On Tue, 20 Nov 2018 at 18:57, Paul Gofman gofmanp@gmail.com wrote:
On 11/20/18 18:08, Henri Verbeet wrote:
The case I was thinking of above is when the map binding location is current because the application is actually mapping the texture, rather than because it ends up being the same as the default location. We can't really distinguish those two cases right now.
I thought there is download_count texture variable meant for this purpose. It currently makes wined3d_texture_evict_sysmem() do nothing if the application effectively requested to download the texture to sysmem over 50 times. This counter could help to sort out default location case or to ignore just a few application requested mappings during some initialization. Still I suppose more accurate statistics might be ideally required for texture blit. E. g., what if application mapped and downloaded the texture 51 times over the run time for some specific purposes, but other 10000 times did StretchBlt without mapping anything? Maybe just count of total texture blits in addition to download count could help?
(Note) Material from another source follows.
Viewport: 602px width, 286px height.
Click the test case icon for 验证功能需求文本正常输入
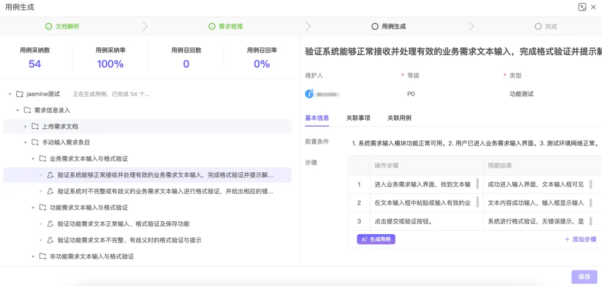tap(50, 224)
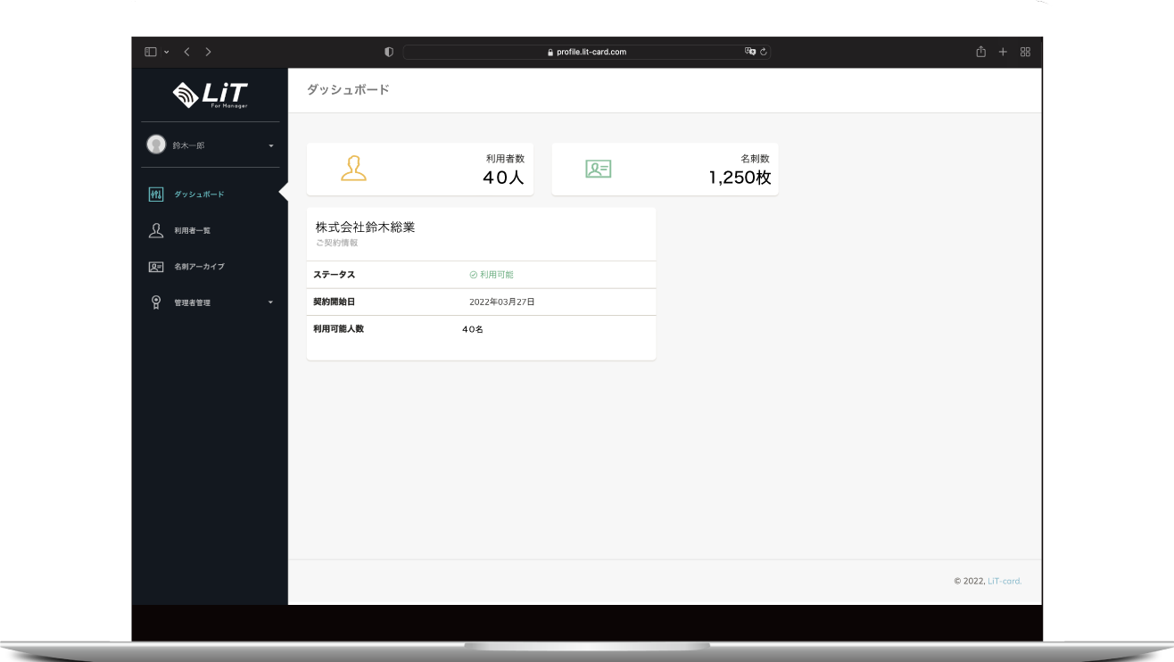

Very generically, yes, more accurate statistics would allow us to make better decisions. There's a bigger picture as well though. Transferring resources between the GPU and CPU is really only supposed to be a consideration for D3DPOOL_MANAGED resources. At the same time, for d3d9, the general advice is that if you're doing anything remotely performance sensitive, it's best to avoid managed resources. D3DPOOL_SYSTEMMEM resources should stay on the CPU, D3DPOOL_DEFAULT resources should stay on the GPU. There are a few exceptions to that, mainly dynamic resources, lockable render targets, and offscreen plain surfaces. For lockable render targets, mapping them is expected to be slow; I'm not sure we tested it, but the documentation seems to suggest they're downloaded from the GPU each time they're locked. Dynamic resources are effectively read-only for the GPU. I.e., D3DUSAGE_DYNAMIC is mutually exclusive with D3DUSAGE_RENDERTARGET or D3DUSAGE_DEPTHSTENCIL. (Note also that StrectRect() doesn't allow blitting to regular textures.) While it may be possible for the CPU to read from dynamic resources, there should never be a reason to, and doing so is not expected to be fast. And then there's offscreen plain surfaces. Those can't really be used as texture or rendertarget either, but they can be used as StretchRect() destination when blitting from another offscreen plain surface.